I volunteered with BC Marine Trails Network Association to go to the North Brooks area on the west coast of Vancouver Island from June 14-21. Two Nanaimo paddlers, Reale Emond and Jeff Follis, both Stewards of BC Marine Trails, coordinated our group of 8 kayakers. Because of the location, at least intermediate kayaking skills and experience on open coast was required. We carpooled and met in Port Alice to convoy the 83 kilometers on logging roads to Side Bay where we camped.
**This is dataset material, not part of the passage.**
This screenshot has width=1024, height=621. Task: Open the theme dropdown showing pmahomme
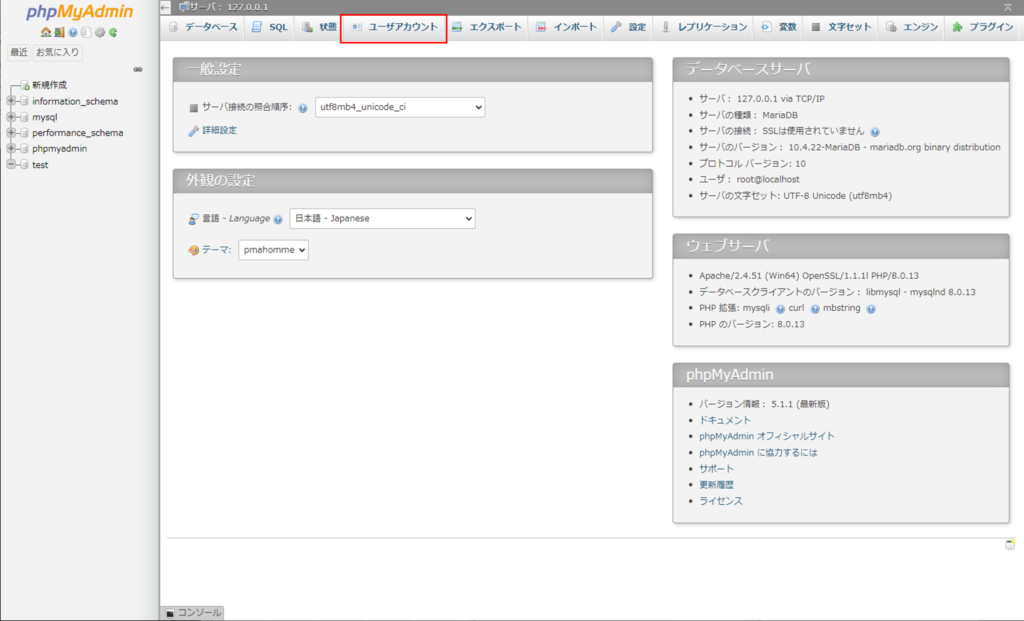click(x=273, y=250)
The main beaches designated for cleanup were around Lawn Point, Heater Point and the Cranapple Islets on the North side of Brooks Peninsula. We loaded huge feed bags, nets and a range of plastic bags on the back decks of our kayaks and paddled 1 ½ hours to Heater Point, had a brief break, and then continued for the 4 hour journey over open coast to Cranapple Islets, our home for the next 4 days. Cranapple Islets is a strategic staging campsite for rounding Brooks Peninsula, considered the most notorious and dangerous kayaking on the West Coast. The peninsula is completely included in Brooks Peninsula Provincial Park – it is significant for having escaped the last ice age and has some endemic species.
All landings on the north side of Brooks Peninsula involve surf with the beach between the two Cranberry Islets having the least. It is a beautiful spot that gives 270° views and many camp sites on the beach or in a clearing on the point. We had easy walking access to 3 large beaches. The most westerly beach was accessed by a 30-minute trail. 4 days of great weather, good company and lots of food made for a wonderful time.
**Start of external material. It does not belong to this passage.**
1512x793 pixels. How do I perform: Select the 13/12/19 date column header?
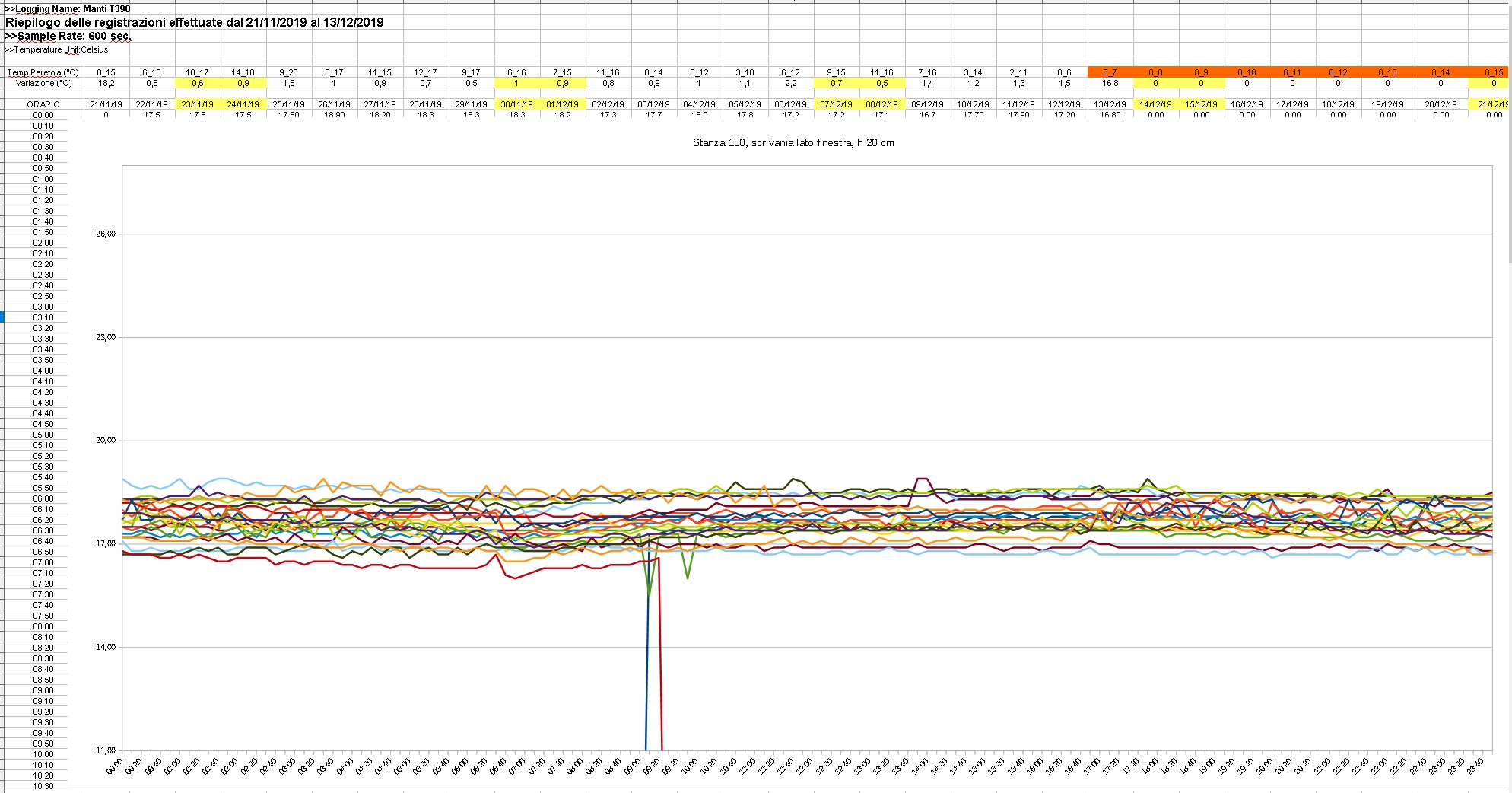coord(1110,104)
On one windless afternoon, three paddlers paddled west along the north Brooks and circled Solander Island where they saw many sea lions but no puffins.
Everyone seems to have their own way to clean a beach. Most of the people worked in teams with one person throwing debris out for others to collect. I preferred to work alone. With a large IKEA bag, 1-2 large black bags and a small pruning saw (the best way to cut rope), I started next to the tree line and made 1-2 more passes through a small section. Stuff too large for the IKEA bag was thrown out. The tide line was picked up during the normal transits of the beach. A few of the anal people picked up the tiniest pieces of plastic.
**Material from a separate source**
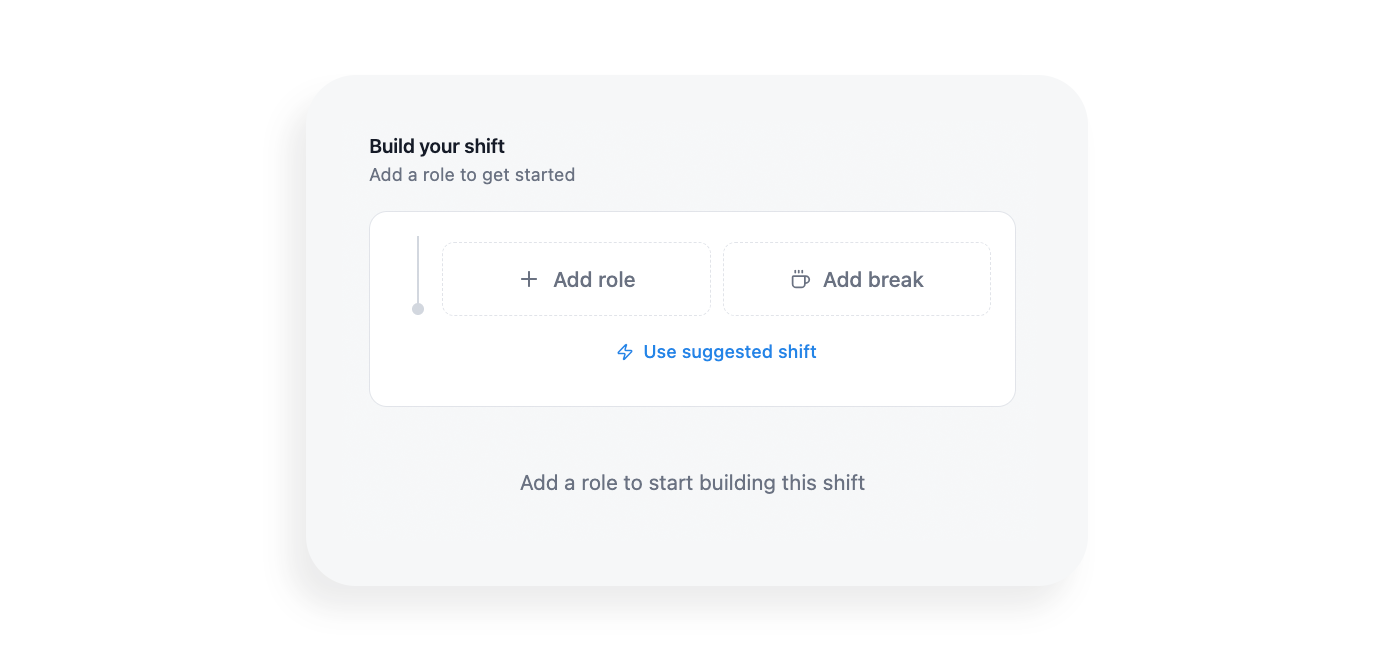This screenshot has width=1400, height=663.
Task: Click the "Build your shift" heading
Action: [x=437, y=147]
By volume the most common garbage was Styrofoam, in every size possible. This was followed by round, plastic (and rarely glass) Japanese fishing floats, Styrofoam fishing floats, plastic bottles, large and small tangles of rope and net, and general garbage (mostly plastic). Tires in the rims, barrels, a boiler, boat housings and docks completed the list. The most interesting object was a 10-pin boiling ball with fascinating UV damage. We actually sorted out the Styrofoam, plastic bottles and general garbage and bagged them all separately. An estimated third of the garbage was of Japanese origin – almost all of it appeared to predate the tsunami. This confirms my impression that most true tsunami garbage is carried passed British Columbia by the Japanese Current, most staying out on the “garbage pile” in the ocean or landing on Alaskan, Washington, Oregon and California beaches.
Collection sites were safe places above the high tide line usually behind rock outcrops. We ended up with 8 “depots”. Most of our collection bags were donated. Plastic bottles and Styrofoam were placed in huge clear plastic bags inside light net bags. Huge bags normally used to store and move animal feed were used for general garbage. All fish floats were tied together with rope found on the beach. Large tangles of rope and net were tied up into compact bundles. Longer ropes for connection ropes for the helicopter long line were tied to each bag, labeled with red string, brought together and the whole lot tied down above the high tide line to logs. The only knot used was the bowline – Ted Oldham, who did most of the rope connections had never tied so many bowlines in his life.
After Cranapple Islets we paddled the four hours back to Heater Point to camp for two nights. The camping beach faces the inside, gets little garbage and was not cleaned. We walked the 30-minute trail (also cleared and marked) to the outside and cleaned the two beaches separated by a small headland. The most southerly beach ended in a huge walk-through cave with a protective very irate falcon.
All the debris was brought over to the north half of the beach to fill two feed bags, one net bag each of Styrofoam and plastic bottles and several ropes of floats.
On the morning of June 21, everyone paddled back to Side Bay, loaded our gear and make our way home, tired but enthusiastic about having spent a week doing something worthwhile in one of the most beautiful, remote parts of Canada.